Change the view from the default of spike to the ‘Nucleotide sequence’ option to view the full distribution of mutations across the genome

Q:11 Can you find any other mutations in Omicron that are common to the other VOCs? Given the phylogenetic relationship of the VOCs, can you provide a hypothesis for your observation of common mutations between them?

Q12: In which gene(s) are the mutations of the VOCs concentrated? Why is this the case?

4.4 Recombination analysis

With both of the Delta and Omicron VOCs circulating in the population at the same time in December 2021, there was ample opprotunity for co-infections to occur with a high probability of recombination events happening. This lead to the first “deltacron” recombinat being identified in France in January 2022. Recombinant SARS-CoV-2 sequences consist of genomic elements from two different lineages/variants with one or more breakpoints in which the recombination occured.

To identify potential recombinants and breakpoints, we are going to use the tool rebar that follows the PHA4GE Guidance for Detecting and Characterizing SARS-CoV-2 Recombinants for detecting and visualizing SARS-CoV-2 recombination.

Step 1. Download

First, we have to download a version controlled SARS-CoV-2 dataset for rebar to be able to detect breakpoints and recombinants. For more information on what is contained in a dataset, checkout the rebar dataset page. As a quick introduction though, the dataset directory consists minimally of:

  1. The Wuhan-1 reference genome
  2. Population fasta file with known clades/lineages aligned to the reference

To download the required dataset to be able to detect recombinants, you will have to use the rebar dataset download command. This command requires an input dataset name (--name sars-cov-2), an input date tag, which we will use --tag 2023-11-30 for, and an --output-dir to save the dataset to. Remember, you can almost always run TOOL --help to get more info on how to run a tool.
· · · · · · ·
## Directions
A) Answer these questions from the SARS-CoV-2 recombination tutorial, one line each:
(i) Where and when was the first "deltacron" recombinant identified?
(ii) What two items does the rebar dataset directory contain at minimum?
(iii) What value is given for the date tag in the rebar dataset download command?
B) Continue the SARS-CoV-2 recombination tutorial from where it stops.

## Exercise data
· · · · · · ·
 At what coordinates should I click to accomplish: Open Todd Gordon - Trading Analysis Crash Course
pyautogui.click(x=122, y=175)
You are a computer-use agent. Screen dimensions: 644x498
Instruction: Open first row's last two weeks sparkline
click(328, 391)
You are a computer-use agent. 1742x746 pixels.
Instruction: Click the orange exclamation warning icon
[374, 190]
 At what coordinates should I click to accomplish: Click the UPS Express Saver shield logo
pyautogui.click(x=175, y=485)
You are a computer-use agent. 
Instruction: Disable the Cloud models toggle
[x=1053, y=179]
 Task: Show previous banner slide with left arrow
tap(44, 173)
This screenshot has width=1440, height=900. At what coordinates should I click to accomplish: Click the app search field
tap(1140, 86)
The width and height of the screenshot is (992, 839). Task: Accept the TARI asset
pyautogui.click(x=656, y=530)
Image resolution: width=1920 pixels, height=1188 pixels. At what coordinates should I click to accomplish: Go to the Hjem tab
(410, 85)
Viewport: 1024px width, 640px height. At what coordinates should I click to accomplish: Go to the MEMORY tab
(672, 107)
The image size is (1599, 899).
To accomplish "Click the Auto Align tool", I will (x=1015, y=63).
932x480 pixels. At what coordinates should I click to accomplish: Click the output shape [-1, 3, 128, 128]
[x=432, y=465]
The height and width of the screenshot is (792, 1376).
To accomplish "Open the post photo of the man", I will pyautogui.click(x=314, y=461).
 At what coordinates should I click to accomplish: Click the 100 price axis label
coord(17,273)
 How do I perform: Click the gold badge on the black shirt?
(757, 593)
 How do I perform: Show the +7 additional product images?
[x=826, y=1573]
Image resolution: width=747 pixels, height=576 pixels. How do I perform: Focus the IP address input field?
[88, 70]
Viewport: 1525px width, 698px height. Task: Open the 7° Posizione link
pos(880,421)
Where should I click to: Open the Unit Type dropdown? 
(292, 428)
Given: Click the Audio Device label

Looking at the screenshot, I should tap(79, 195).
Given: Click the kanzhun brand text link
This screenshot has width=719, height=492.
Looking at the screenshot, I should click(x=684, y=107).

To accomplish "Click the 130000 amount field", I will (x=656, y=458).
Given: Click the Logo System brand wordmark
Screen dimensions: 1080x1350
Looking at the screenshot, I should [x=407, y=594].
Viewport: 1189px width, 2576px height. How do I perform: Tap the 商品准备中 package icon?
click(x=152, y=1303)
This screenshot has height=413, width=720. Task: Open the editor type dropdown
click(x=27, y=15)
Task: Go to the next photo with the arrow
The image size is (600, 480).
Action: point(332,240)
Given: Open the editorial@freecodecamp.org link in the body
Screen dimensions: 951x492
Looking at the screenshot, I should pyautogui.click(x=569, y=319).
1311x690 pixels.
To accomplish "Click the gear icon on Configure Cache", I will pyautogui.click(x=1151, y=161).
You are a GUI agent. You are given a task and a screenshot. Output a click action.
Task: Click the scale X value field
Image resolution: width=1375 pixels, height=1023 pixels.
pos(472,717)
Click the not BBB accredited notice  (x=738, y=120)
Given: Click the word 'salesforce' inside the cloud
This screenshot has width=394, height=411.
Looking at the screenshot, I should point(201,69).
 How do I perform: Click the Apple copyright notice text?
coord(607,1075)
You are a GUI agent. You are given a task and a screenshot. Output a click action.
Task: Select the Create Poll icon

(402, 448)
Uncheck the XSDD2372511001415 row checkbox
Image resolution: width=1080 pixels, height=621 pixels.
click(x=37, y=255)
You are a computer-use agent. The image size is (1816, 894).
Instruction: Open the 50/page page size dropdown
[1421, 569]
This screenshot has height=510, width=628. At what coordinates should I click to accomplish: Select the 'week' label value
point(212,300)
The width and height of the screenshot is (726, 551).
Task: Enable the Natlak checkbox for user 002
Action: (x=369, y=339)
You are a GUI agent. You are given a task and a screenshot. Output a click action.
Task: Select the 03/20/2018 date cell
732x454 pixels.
· · · · · · ·
## Task-by-task results
A)
(i) France, January 2022
(ii) The Wuhan-1 reference genome and a population fasta file with known clades/lineages aligned to the reference
(iii) 2023-11-30

B)
Command and Parameters Command:
# 1. Download dataset to run rebar - 10 sec
rebar dataset download \
  --name sars-cov-2 \
  --tag 2023-11-30 \
  --output-dir dataset/2023-11-30

Parameters:
--name sars-cov-2: Input dataset name to grab
--tag 2023-11-30: Input date tag for the dataset
--output-dir dataset/2023-11-30: Output directory name to save the dataset to

Step 2. Run

Next, run the rebar run command using the newly created --dataset-dir and your initial aligned fasta file (--alignment) to begin the process of detecting any potential recombinant genomes in our input sequences. Output data again should be saved to a specified --output-dir.

Command and Parameters Command:
# 2. Run rebar detection - 2 minutes
rebar run \
  --dataset-dir dataset/2023-11-30 \
  --alignment aligned.fasta \
  --output-dir rebar_recombination

Parameters:
--dataset-dir dataset/2023-11-30: Input SARS-CoV-2 dataset downloaded in the prior step
--alignment aligned.fasta: Input aligned fasta file all the way back from augur align
--output-dir rebar_recombination: Output directory for rebar to save to

Step 3. Plot

Finally, run rebar plot to create visualizations of the potential recombinants detected using the previous output --run-dir and the --annotations file found in your downloaded rebar dataset from step 1 (hint: This file is called annotations.tsv).

Command and Parameters Command:
# 3. Plot rebar detections - 5 sec
rebar plot \
  --run-dir rebar_recombination \
  --annotations dataset/2023-11-30/annotations.tsv

Parameters:
--run-dir rebar_recombination: Input directory containing rebar run results to be used for plotting
--annotations dataset/2023-11-30/annotations.tsv: Input annotations file containing a table of genome annotations to add to the plot

Questions

Now view the PNG images produced by Rebar (found in rebar_recombination/plots) and answer the following questions for the XB, XD, and XF recombinants detected:

Q13: What lineages comprise the recombinant?

Q14: In which genes do recombination break points occur?

With the knowledge of which samples were detected as recombinants along with which lineages make up their recombination, look back at the time tree and find the detected recombinant samples (hint: Colour by who_clade).

Q:15 Where do the the XD and XF recombinant samples place on the phylogeny? Are they located where you’d expect based on their components? Would you expect their placement to be accurate?